Unlike the other three Gospels, which leave the betrayer somewhat ambiguous at least to the disciples themselves, John doesn’t mince words. Simon Peter asks the beloved disciple to ask Jesus, and he replies that it is the man to whom I give my dipped bread to. He then hands that piece to Judas Iscariot.
It’s a troubling passage, since one would think that the other disciples would have risen in horror and raised some sort of cry. Yet, John pretends that somehow they didn’t understand, thinking Jesus’ words to Judas were having to do with the purchase of food for the Passover. (Remember John doesn’t situate the “Last Supper” on the Passover as do the other Gospels.)
In any case, we learn from John that Satan entered Judas at the moment that he touched the bread offered by Christ. How John knew this, is unknown. But it certainly puts Judas in a different light.
People have speculated that Judas was a Zealot, a Jew who awaited the Messiah who would lead an army against the Romans. The argument goes that Judas, realizing that Jesus intended no such armed rebellion, grew angry and felt betrayed by Jesus. He felt Jesus was “in the way” of the real movement that would throw off the chains of Roman occupation.

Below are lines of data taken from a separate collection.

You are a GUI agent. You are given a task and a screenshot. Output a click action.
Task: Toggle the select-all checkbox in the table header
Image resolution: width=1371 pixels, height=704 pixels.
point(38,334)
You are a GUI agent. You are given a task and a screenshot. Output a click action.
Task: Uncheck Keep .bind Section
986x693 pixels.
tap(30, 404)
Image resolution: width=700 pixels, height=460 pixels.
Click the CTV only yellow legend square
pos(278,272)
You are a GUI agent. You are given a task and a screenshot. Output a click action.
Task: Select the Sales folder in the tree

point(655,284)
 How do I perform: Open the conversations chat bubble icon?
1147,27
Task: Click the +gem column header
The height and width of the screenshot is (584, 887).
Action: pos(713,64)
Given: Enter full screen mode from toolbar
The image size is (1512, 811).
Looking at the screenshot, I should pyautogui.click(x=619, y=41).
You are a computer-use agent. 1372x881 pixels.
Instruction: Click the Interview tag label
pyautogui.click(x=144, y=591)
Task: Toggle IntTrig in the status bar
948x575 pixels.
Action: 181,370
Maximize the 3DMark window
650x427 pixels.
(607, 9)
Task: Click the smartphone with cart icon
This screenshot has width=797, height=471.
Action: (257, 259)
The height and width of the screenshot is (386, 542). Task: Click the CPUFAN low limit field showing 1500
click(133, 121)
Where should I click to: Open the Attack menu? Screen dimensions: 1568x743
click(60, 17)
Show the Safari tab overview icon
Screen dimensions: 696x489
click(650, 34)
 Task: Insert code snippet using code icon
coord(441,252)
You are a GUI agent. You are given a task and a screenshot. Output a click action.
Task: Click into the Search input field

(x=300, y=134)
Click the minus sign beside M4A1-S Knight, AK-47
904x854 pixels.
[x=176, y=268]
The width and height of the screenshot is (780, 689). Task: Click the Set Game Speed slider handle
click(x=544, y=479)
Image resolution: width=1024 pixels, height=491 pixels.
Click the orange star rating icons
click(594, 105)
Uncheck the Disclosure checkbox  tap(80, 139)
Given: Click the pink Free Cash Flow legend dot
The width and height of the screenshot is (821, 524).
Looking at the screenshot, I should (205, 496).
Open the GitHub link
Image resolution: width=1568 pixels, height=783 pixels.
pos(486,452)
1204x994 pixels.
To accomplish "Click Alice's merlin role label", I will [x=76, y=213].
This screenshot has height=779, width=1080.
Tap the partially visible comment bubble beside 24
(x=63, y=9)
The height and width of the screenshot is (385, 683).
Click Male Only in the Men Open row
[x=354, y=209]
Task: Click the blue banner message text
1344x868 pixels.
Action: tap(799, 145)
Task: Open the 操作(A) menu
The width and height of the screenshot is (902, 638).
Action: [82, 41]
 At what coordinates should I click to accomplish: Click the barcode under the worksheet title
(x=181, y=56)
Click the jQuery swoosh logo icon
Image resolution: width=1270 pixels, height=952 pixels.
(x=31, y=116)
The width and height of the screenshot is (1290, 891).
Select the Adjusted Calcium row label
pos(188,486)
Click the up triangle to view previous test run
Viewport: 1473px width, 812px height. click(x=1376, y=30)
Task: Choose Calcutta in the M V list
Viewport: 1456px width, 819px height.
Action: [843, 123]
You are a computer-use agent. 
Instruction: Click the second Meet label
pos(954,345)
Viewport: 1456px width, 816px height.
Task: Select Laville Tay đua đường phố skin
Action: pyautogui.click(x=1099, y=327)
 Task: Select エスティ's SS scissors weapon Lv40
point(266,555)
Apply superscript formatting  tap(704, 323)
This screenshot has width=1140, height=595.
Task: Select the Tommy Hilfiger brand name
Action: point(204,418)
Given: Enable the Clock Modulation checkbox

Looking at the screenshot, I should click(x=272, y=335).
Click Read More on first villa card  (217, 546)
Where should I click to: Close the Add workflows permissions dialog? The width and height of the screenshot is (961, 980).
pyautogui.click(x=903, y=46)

John seems to dispel this argument by arguing that Judas’ betrayal was in fact “always meant to be” and something that did not enter his mind until he accepted the morsel of bread from the hand of Jesus. In a sense, Jesus “picked” Judas to be the betrayer.
Peter, on the other hand, is not overtaken by Satan. He simply acts as many a frightened person. How often have we read in story or seen in film the followers who, when the going gets tough, get going in another direction? Peter is all of us who have not the strength of our convictions when our own skin is being threatened.
I don’t think we pay nearly enough attention to Judas frankly. There are references in the Gospels of Judas not liking how money was dispersed. There are references to complaints. But if indeed Judas were a Zealot, it would be reasonable that he would want all funds for the “movement.” Indeed his 30 pieces of silver may well have been diverted into the rebellion had he not realized that the Sanhedrin intended to kill Jesus, and realized his mistake.
I don’t mean to make too much of this, since we can never know. But perhaps we make too much of Judas’ evilness and too little of Simon Peter’s running away. I am not sure. I only mean to suggest that thinking about the juxtaposition of the two is of value perhaps today.